:: Exercise details ::
Transcribe the following entries word for word; no picture is to appear in the copy.

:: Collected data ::
......

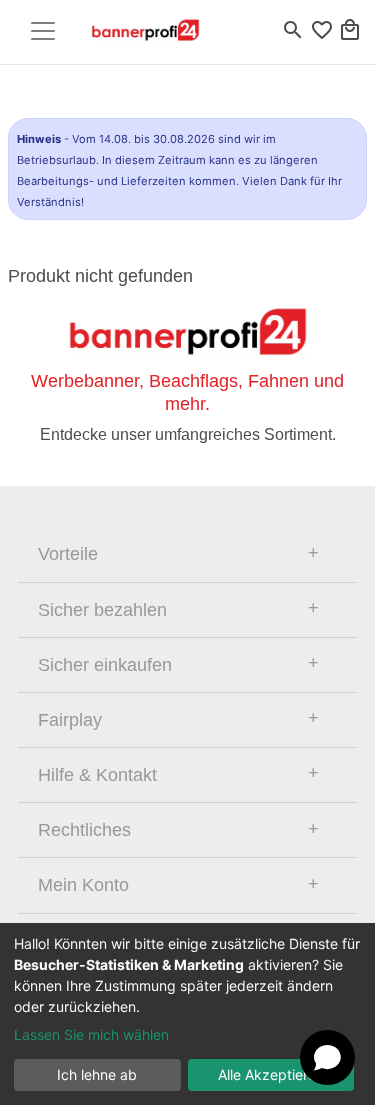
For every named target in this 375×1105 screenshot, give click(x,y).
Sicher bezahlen (102, 610)
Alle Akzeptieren (271, 1074)
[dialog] (187, 1014)
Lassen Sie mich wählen (91, 1034)
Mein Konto (83, 885)
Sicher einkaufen (105, 665)
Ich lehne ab (97, 1074)
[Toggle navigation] (43, 31)
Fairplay (70, 720)
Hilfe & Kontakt (97, 775)
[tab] (187, 554)
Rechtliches (84, 830)
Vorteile (68, 554)
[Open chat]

......

:: Answer for the task ::
For every named target in this 375×1105 screenshot, give click(x,y).
Sicher bezahlen (102, 610)
Alle Akzeptieren (271, 1074)
[dialog] (187, 1014)
Lassen Sie mich wählen (91, 1034)
Mein Konto (83, 885)
Sicher einkaufen (105, 665)
Ich lehne ab (97, 1074)
[Toggle navigation] (43, 31)
Fairplay (70, 720)
Hilfe & Kontakt (97, 775)
[tab] (187, 554)
Rechtliches (84, 830)
Vorteile (68, 554)
[Open chat]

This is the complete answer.